▶ _Using the information_
a) Answer these questions using the article on New Zealand's recovery from Covid-19:
(i) What share of Canterbury's GDP comes from tourism?
(ii) Who was mayor during the immediate response to the February 2011 quake?
(iii) In what year was the blueprint with its "anchor projects" unveiled?
b) Write the next part of the article on New Zealand's recovery from Covid-19, carrying on after its final sentence.

▶ _Document section_
New Zealand could emerge from level-4 lockdown next week and set off down the slow, uncertain road to recovery from the Covid-19 crisis.
But what does recovery look like exactly?
Economists and politicians are currently mapping that out and the picture when it comes to efforts to halt the spread of the virus and the overall economic situation is far from clear.
The government is pumping the economy with stimulus cash to minimise job losses and business failures and is already looking for “shovel-ready” infrastructure projects to create jobs. They say you shouldn’t waste a good crisis, but balancing the economic and social aspects of the recovery to maximise the upside will require some deft leadership.
The closest parallel we have to Covid-19 when it comes to the impact on our lives, health and the state of the economy is the Canterbury earthquakes.
In this week’s episode of Two Cents’ Worth, we look at lessons from the earthquake recovery, what we can apply to ease the pain and make the most of that opportunity to make some big picture changes.
Cantabrians have been through so much in the last decade and now find themselves mourning the loss of several elderly victims to Covid-19 as well as weathering the economic impact.
A region hit hard
Tourism in the region has been hit particularly hard. It accounts for nine per cent of Canterbury’s GDP and employs 19,000 people directly, 52,000 indirectly through related industries. Until domestic tourism resumes and we can welcome visitors from across the Tasman again that important industry remains frozen.
The immediate response to the February 2011 quake was a masterclass in effective leadership with then-Mayor Bob Parker playing a crucial role in coordinating emergency services and unifying the people of Canterbury.
Then came the longer-term recovery phases - billions of dollars in central government funding allocated to the city rebuild, social services to assist traumatised Cantabrians and the unveiling in 2012 of a blueprint anchored by a host of ambitious “anchor projects”.

▶ _Input data_

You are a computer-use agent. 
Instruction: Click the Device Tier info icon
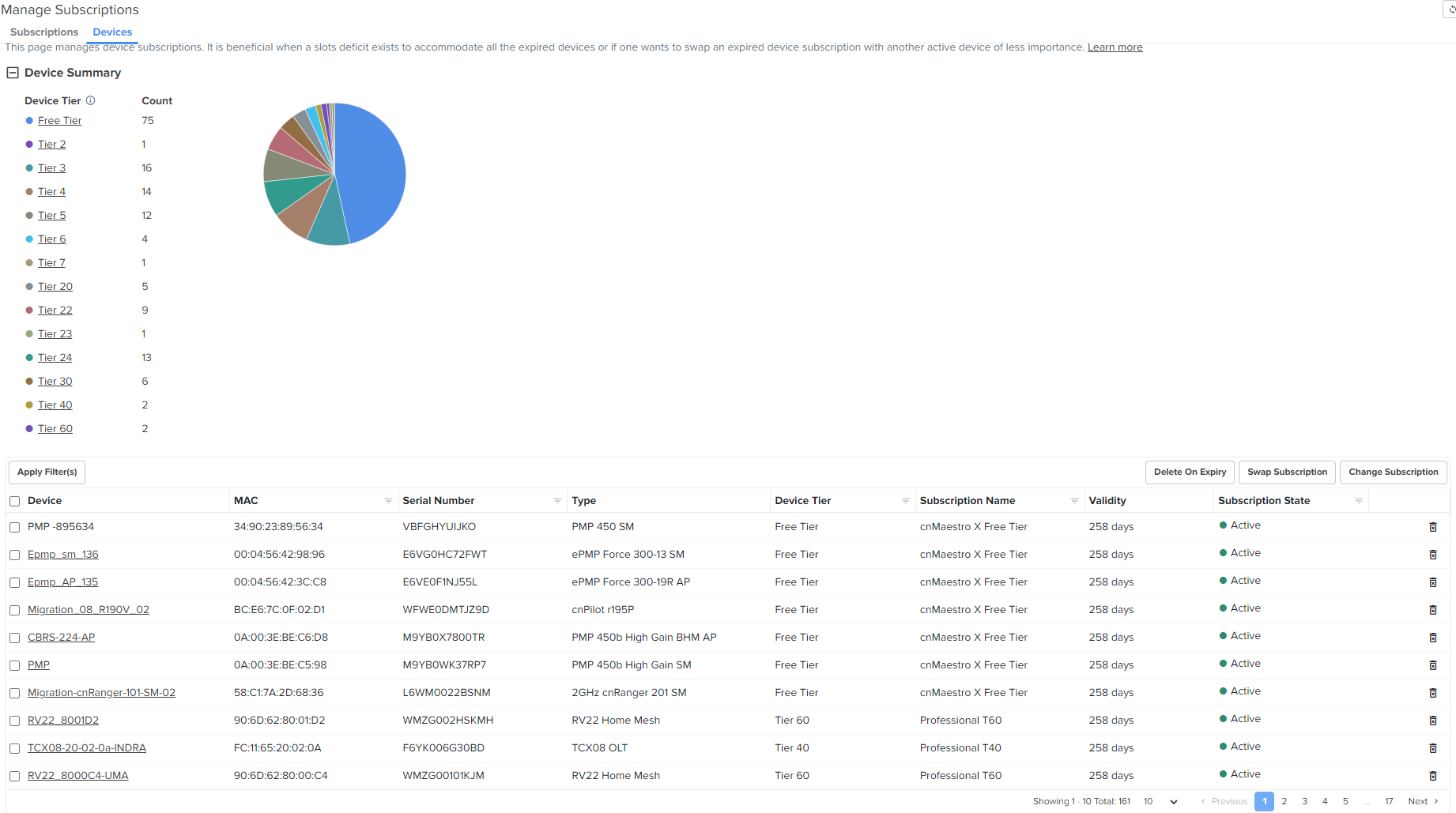coord(91,100)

▶ _Exercise answers_
a)
(i) Nine per cent
(ii) Bob Parker
(iii) 2012

b)
If the blueprint marked a new phase of the recovery it also represents some of the hard lessons that came out of Canterbury. The well-intentioned infrastructure spend-up didn’t quite go to plan. There were cost blowouts and major delays to the extent that key projects such as a new stadium and the convention centre still haven’t been completed nearly a decade later. The new CBD of Christchurch still has some way to go to achieve the revitalisation its designers envisaged.
As Cantabrians argued with the Earthquake Commission and insurance companies over repairs to their broken houses, tensions arose between local authorities and central government over who was responsible for aspects of the rebuild and recovery.
Joanna Norris, who edited The Press newspaper in the wake of the earthquakes and is now the chief executive of ChristchurchNZ, said the sense of solidarity among Kiwis who have struggled through the lockdown together could evaporate without strong leadership and realistic recovery projects that are sustainable in the long term.
“That can very quickly turn into a feeling of despair or hopelessness,” she says. “That’s why it is important that local communities are involved in decision making, the flow of information is very good and the timeline is well communicated.”
Norris says the make-up of industry in Canterbury could look quite different in future as a result of the impact of Covid-19. Infrastructure spending was needed, but the government learned the hard way in Christchurch that an over-emphasis on building projects didn’t necessarily serve the recovering city well.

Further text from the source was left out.